## EXERCISE PROMPT
All of the records below should be retyped exactly, with no pictures included.

### DATA SHOWN ###

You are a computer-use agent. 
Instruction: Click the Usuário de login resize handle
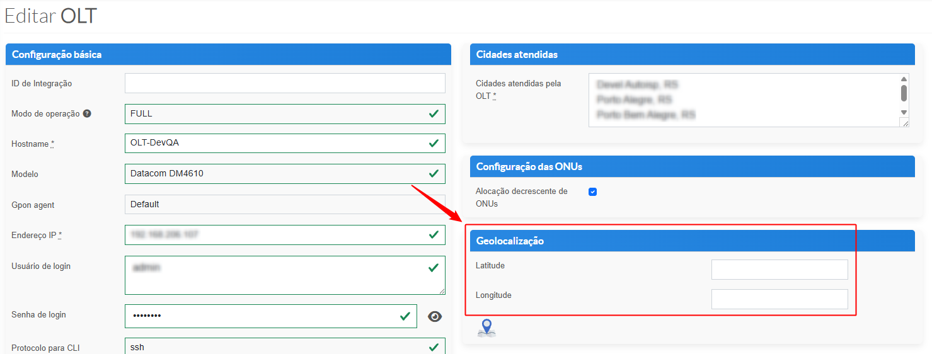point(442,291)
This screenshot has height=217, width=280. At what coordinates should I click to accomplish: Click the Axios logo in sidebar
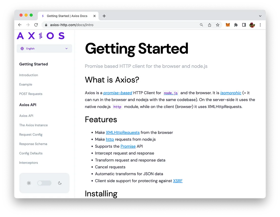click(x=41, y=36)
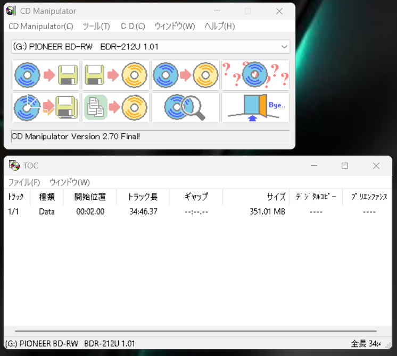This screenshot has height=356, width=397.
Task: Click the 開始位置 column header
Action: click(89, 197)
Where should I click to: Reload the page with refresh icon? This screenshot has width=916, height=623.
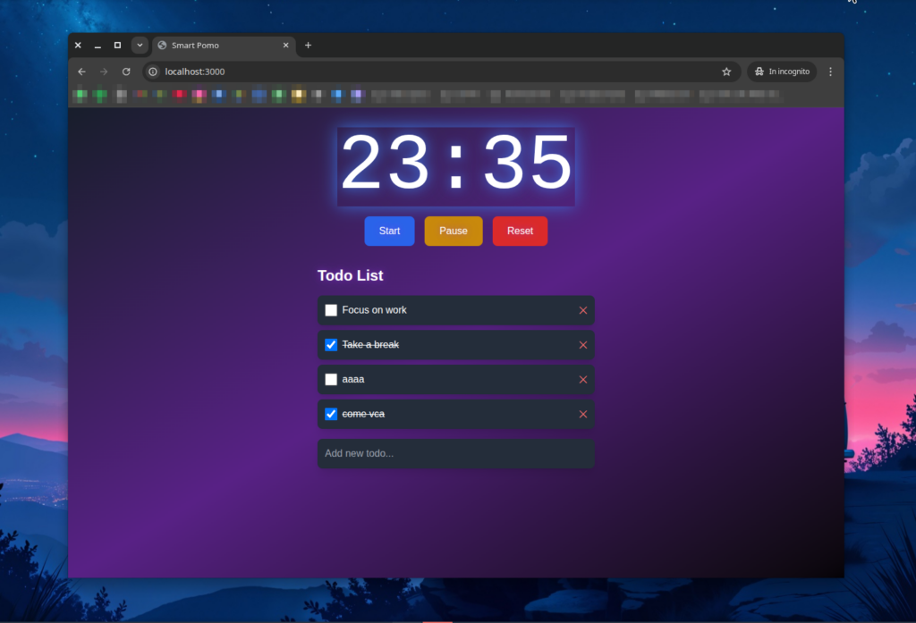click(126, 72)
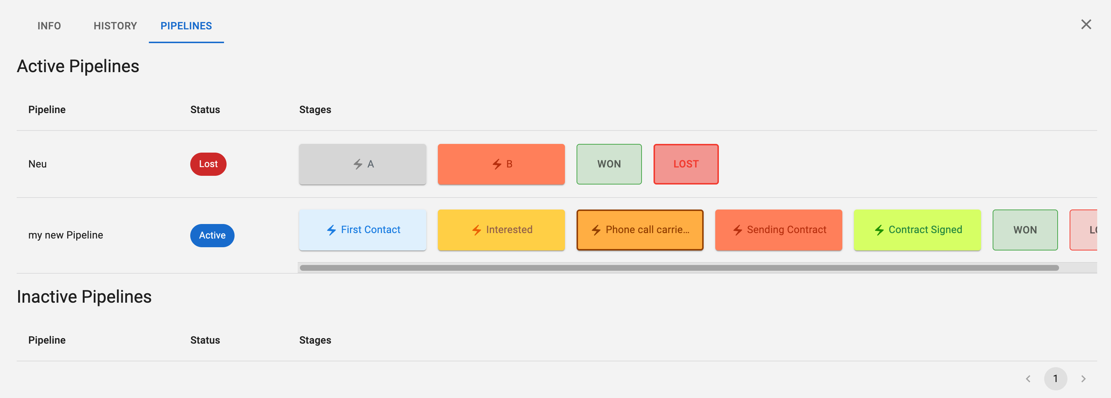Viewport: 1111px width, 398px height.
Task: Go to the next page arrow
Action: click(x=1083, y=379)
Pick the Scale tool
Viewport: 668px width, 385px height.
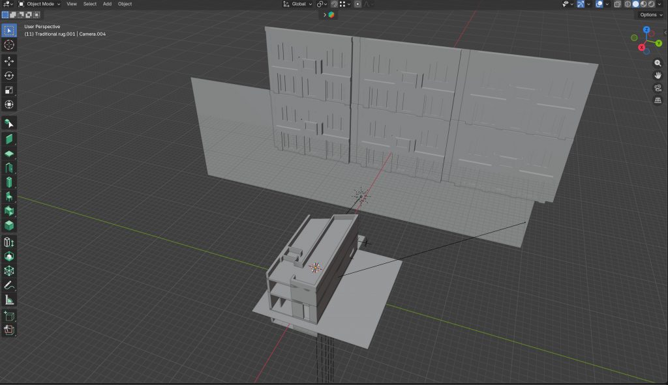(9, 90)
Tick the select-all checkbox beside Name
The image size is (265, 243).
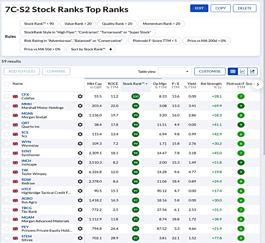coord(7,84)
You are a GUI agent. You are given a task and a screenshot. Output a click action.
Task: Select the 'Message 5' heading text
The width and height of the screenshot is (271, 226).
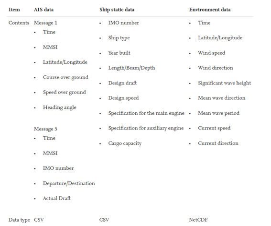[45, 129]
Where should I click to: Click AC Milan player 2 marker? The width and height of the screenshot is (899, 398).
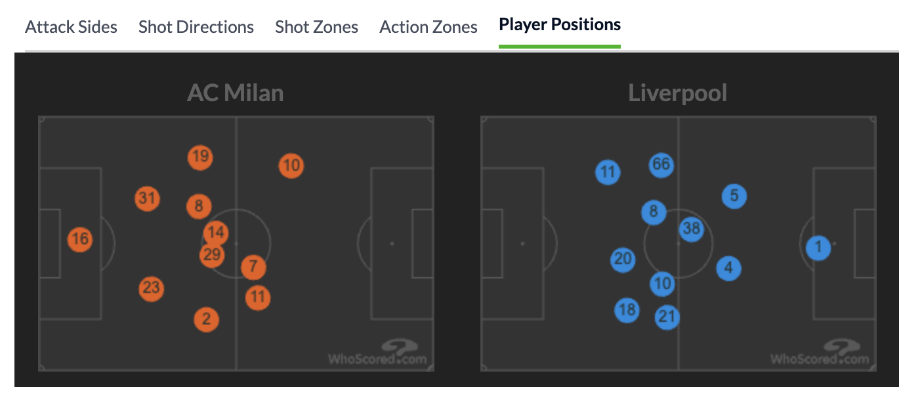pyautogui.click(x=206, y=320)
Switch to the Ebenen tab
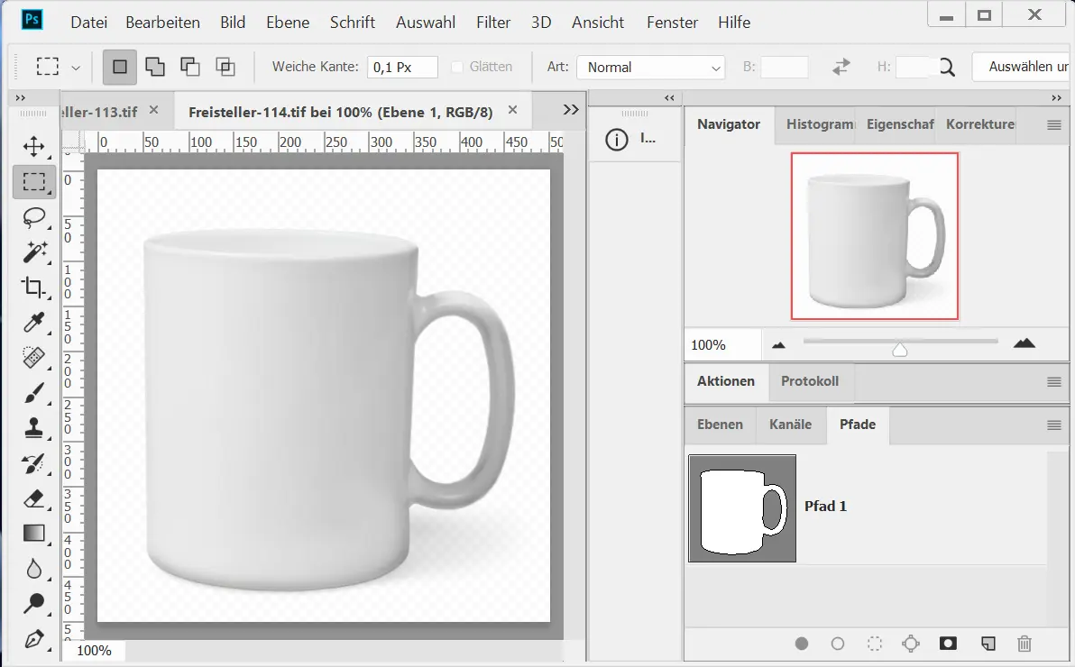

###

## RESPONSE AREA
You are a computer-use agent. 
Instruction: Click the Usuário de login resize handle
point(442,291)
This screenshot has height=217, width=280. At what coordinates should I click to accomplish: Click the Axios logo in sidebar
click(x=41, y=36)
This screenshot has height=356, width=397.
Task: Click the 開始位置 column header
Action: click(89, 197)
Where should I click to: Reload the page with refresh icon? This screenshot has width=916, height=623.
click(126, 72)
Viewport: 1111px width, 398px height.
Task: Go to the next page arrow
Action: click(x=1083, y=379)
Pick the Scale tool
Viewport: 668px width, 385px height.
(9, 90)
Tick the select-all checkbox beside Name
The image size is (265, 243).
coord(7,84)
You are a GUI agent. You are given a task and a screenshot. Output a click action.
Task: Select the 'Message 5' heading text
The width and height of the screenshot is (271, 226).
[45, 129]
Where should I click to: Click AC Milan player 2 marker? The width and height of the screenshot is (899, 398).
pyautogui.click(x=206, y=320)
Switch to the Ebenen tab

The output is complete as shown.